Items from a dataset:
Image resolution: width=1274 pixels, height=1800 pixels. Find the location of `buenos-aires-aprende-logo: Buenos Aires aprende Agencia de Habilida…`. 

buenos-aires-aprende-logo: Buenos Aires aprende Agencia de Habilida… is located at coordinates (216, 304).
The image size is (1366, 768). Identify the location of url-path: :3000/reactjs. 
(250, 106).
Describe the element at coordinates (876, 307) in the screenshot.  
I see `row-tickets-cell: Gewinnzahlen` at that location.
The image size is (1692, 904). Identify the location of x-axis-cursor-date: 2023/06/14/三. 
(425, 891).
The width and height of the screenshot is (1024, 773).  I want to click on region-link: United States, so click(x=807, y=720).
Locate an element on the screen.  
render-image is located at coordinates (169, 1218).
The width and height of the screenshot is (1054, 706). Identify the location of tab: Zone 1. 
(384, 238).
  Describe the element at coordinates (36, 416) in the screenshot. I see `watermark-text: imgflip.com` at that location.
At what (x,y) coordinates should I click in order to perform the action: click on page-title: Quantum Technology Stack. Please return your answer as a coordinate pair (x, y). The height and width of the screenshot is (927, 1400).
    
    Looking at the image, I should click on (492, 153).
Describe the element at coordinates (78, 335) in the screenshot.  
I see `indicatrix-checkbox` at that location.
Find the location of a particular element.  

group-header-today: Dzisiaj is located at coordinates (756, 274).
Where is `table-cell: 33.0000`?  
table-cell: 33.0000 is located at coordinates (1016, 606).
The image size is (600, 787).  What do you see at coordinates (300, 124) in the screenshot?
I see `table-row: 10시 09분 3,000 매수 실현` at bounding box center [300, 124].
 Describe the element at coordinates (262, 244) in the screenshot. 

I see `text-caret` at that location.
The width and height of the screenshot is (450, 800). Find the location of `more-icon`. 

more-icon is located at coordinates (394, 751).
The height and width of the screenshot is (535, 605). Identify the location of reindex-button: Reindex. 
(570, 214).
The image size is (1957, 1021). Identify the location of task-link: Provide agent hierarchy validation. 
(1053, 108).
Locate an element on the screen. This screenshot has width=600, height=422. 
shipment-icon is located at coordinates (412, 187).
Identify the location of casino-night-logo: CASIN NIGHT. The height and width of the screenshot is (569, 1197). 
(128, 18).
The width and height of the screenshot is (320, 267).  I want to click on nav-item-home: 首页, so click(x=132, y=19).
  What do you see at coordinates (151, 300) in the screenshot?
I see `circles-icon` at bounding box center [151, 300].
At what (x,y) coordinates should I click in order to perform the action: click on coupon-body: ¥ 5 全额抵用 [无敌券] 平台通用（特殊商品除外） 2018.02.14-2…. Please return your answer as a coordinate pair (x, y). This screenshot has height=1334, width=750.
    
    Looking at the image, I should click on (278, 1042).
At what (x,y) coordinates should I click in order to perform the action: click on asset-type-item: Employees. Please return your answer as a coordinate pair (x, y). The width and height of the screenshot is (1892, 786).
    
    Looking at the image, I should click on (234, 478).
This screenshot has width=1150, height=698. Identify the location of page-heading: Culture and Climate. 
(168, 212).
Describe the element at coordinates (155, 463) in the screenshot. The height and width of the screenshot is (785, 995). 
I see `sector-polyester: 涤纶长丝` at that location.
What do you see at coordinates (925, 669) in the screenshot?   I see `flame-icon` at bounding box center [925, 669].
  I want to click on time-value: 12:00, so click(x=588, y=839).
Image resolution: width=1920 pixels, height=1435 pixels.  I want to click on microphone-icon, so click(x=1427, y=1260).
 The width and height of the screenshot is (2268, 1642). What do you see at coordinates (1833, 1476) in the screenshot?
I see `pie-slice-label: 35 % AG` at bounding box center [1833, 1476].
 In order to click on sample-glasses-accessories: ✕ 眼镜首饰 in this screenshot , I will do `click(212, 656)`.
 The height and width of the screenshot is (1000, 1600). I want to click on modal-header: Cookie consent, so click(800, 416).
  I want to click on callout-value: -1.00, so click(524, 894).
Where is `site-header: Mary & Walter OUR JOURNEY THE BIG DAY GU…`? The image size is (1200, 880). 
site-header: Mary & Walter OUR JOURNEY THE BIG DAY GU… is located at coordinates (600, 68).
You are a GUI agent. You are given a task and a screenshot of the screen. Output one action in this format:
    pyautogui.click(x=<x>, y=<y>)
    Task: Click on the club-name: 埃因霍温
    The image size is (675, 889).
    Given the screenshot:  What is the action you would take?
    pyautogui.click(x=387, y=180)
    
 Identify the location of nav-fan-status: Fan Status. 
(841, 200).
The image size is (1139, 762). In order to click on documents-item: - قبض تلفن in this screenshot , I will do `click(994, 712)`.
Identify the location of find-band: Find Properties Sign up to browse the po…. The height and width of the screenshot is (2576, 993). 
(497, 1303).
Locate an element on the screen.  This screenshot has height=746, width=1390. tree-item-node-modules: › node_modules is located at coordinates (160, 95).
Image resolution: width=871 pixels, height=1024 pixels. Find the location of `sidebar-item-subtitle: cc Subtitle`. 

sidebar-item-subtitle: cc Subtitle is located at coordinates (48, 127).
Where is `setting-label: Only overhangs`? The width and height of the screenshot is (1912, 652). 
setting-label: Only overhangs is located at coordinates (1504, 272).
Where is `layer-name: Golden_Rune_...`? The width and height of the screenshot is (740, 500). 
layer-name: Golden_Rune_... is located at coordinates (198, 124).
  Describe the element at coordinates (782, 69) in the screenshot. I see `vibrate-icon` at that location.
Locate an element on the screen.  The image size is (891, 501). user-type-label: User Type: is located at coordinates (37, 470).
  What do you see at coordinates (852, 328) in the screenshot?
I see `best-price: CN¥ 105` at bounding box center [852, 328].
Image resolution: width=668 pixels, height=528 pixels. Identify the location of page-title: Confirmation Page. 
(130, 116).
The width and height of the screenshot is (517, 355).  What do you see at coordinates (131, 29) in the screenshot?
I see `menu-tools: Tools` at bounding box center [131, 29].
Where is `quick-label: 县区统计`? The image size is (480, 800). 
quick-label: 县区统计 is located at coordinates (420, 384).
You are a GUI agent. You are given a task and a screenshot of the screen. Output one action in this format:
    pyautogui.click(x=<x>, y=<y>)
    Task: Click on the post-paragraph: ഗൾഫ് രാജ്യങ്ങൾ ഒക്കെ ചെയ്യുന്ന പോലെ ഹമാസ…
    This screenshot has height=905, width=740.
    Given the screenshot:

* [WHAT YOU SHOULD DO]: Return every item above word for word, with no changes of any kind.

* [RESPONSE BOX]:
Image resolution: width=1274 pixels, height=1800 pixels. Find the location of `buenos-aires-aprende-logo: Buenos Aires aprende Agencia de Habilida…`. 

buenos-aires-aprende-logo: Buenos Aires aprende Agencia de Habilida… is located at coordinates (216, 304).
The image size is (1366, 768). Identify the location of url-path: :3000/reactjs. 
(250, 106).
Describe the element at coordinates (876, 307) in the screenshot.  
I see `row-tickets-cell: Gewinnzahlen` at that location.
The image size is (1692, 904). Identify the location of x-axis-cursor-date: 2023/06/14/三. 
(425, 891).
The width and height of the screenshot is (1024, 773).  I want to click on region-link: United States, so click(x=807, y=720).
Locate an element on the screen.  
render-image is located at coordinates (169, 1218).
The width and height of the screenshot is (1054, 706). Identify the location of tab: Zone 1. 
(384, 238).
  Describe the element at coordinates (36, 416) in the screenshot. I see `watermark-text: imgflip.com` at that location.
At what (x,y) coordinates should I click in order to perform the action: click on page-title: Quantum Technology Stack. Please return your answer as a coordinate pair (x, y). The height and width of the screenshot is (927, 1400).
    
    Looking at the image, I should click on (492, 153).
Describe the element at coordinates (78, 335) in the screenshot.  
I see `indicatrix-checkbox` at that location.
Find the location of a particular element.  

group-header-today: Dzisiaj is located at coordinates (756, 274).
Where is `table-cell: 33.0000`?  
table-cell: 33.0000 is located at coordinates (1016, 606).
The image size is (600, 787).  What do you see at coordinates (300, 124) in the screenshot?
I see `table-row: 10시 09분 3,000 매수 실현` at bounding box center [300, 124].
 Describe the element at coordinates (262, 244) in the screenshot. 

I see `text-caret` at that location.
The width and height of the screenshot is (450, 800). Find the location of `more-icon`. 

more-icon is located at coordinates (394, 751).
The height and width of the screenshot is (535, 605). Identify the location of reindex-button: Reindex. 
(570, 214).
The image size is (1957, 1021). Identify the location of task-link: Provide agent hierarchy validation. 
(1053, 108).
Locate an element on the screen. This screenshot has width=600, height=422. 
shipment-icon is located at coordinates (412, 187).
Identify the location of casino-night-logo: CASIN NIGHT. The height and width of the screenshot is (569, 1197). 
(128, 18).
The width and height of the screenshot is (320, 267).  I want to click on nav-item-home: 首页, so click(x=132, y=19).
  What do you see at coordinates (151, 300) in the screenshot?
I see `circles-icon` at bounding box center [151, 300].
At what (x,y) coordinates should I click in order to perform the action: click on coupon-body: ¥ 5 全额抵用 [无敌券] 平台通用（特殊商品除外） 2018.02.14-2…. Please return your answer as a coordinate pair (x, y). This screenshot has height=1334, width=750.
    
    Looking at the image, I should click on (278, 1042).
At what (x,y) coordinates should I click in order to perform the action: click on asset-type-item: Employees. Please return your answer as a coordinate pair (x, y). The width and height of the screenshot is (1892, 786).
    
    Looking at the image, I should click on (234, 478).
This screenshot has width=1150, height=698. Identify the location of page-heading: Culture and Climate. 
(168, 212).
Describe the element at coordinates (155, 463) in the screenshot. The height and width of the screenshot is (785, 995). 
I see `sector-polyester: 涤纶长丝` at that location.
What do you see at coordinates (925, 669) in the screenshot?   I see `flame-icon` at bounding box center [925, 669].
  I want to click on time-value: 12:00, so click(x=588, y=839).
Image resolution: width=1920 pixels, height=1435 pixels.  I want to click on microphone-icon, so click(x=1427, y=1260).
 The width and height of the screenshot is (2268, 1642). What do you see at coordinates (1833, 1476) in the screenshot?
I see `pie-slice-label: 35 % AG` at bounding box center [1833, 1476].
 In order to click on sample-glasses-accessories: ✕ 眼镜首饰 in this screenshot , I will do `click(212, 656)`.
 The height and width of the screenshot is (1000, 1600). I want to click on modal-header: Cookie consent, so click(800, 416).
  I want to click on callout-value: -1.00, so click(524, 894).
Where is `site-header: Mary & Walter OUR JOURNEY THE BIG DAY GU…`? The image size is (1200, 880). 
site-header: Mary & Walter OUR JOURNEY THE BIG DAY GU… is located at coordinates (600, 68).
You are a GUI agent. You are given a task and a screenshot of the screen. Output one action in this format:
    pyautogui.click(x=<x>, y=<y>)
    Task: Click on the club-name: 埃因霍温
    The image size is (675, 889).
    Given the screenshot:  What is the action you would take?
    pyautogui.click(x=387, y=180)
    
 Identify the location of nav-fan-status: Fan Status. 
(841, 200).
The image size is (1139, 762). In order to click on documents-item: - قبض تلفن in this screenshot , I will do `click(994, 712)`.
Identify the location of find-band: Find Properties Sign up to browse the po…. The height and width of the screenshot is (2576, 993). 
(497, 1303).
Locate an element on the screen.  This screenshot has height=746, width=1390. tree-item-node-modules: › node_modules is located at coordinates (160, 95).
Image resolution: width=871 pixels, height=1024 pixels. Find the location of `sidebar-item-subtitle: cc Subtitle`. 

sidebar-item-subtitle: cc Subtitle is located at coordinates (48, 127).
Where is `setting-label: Only overhangs`? The width and height of the screenshot is (1912, 652). 
setting-label: Only overhangs is located at coordinates (1504, 272).
Where is `layer-name: Golden_Rune_...`? The width and height of the screenshot is (740, 500). 
layer-name: Golden_Rune_... is located at coordinates (198, 124).
  Describe the element at coordinates (782, 69) in the screenshot. I see `vibrate-icon` at that location.
Locate an element on the screen.  The image size is (891, 501). user-type-label: User Type: is located at coordinates (37, 470).
  What do you see at coordinates (852, 328) in the screenshot?
I see `best-price: CN¥ 105` at bounding box center [852, 328].
Image resolution: width=668 pixels, height=528 pixels. Identify the location of page-title: Confirmation Page. 
(130, 116).
The width and height of the screenshot is (517, 355).  What do you see at coordinates (131, 29) in the screenshot?
I see `menu-tools: Tools` at bounding box center [131, 29].
Where is `quick-label: 县区统计`? The image size is (480, 800). 
quick-label: 县区统计 is located at coordinates (420, 384).
You are a GUI agent. You are given a task and a screenshot of the screen. Output one action in this format:
    pyautogui.click(x=<x>, y=<y>)
    Task: Click on the post-paragraph: ഗൾഫ് രാജ്യങ്ങൾ ഒക്കെ ചെയ്യുന്ന പോലെ ഹമാസ…
    This screenshot has height=905, width=740.
    Given the screenshot:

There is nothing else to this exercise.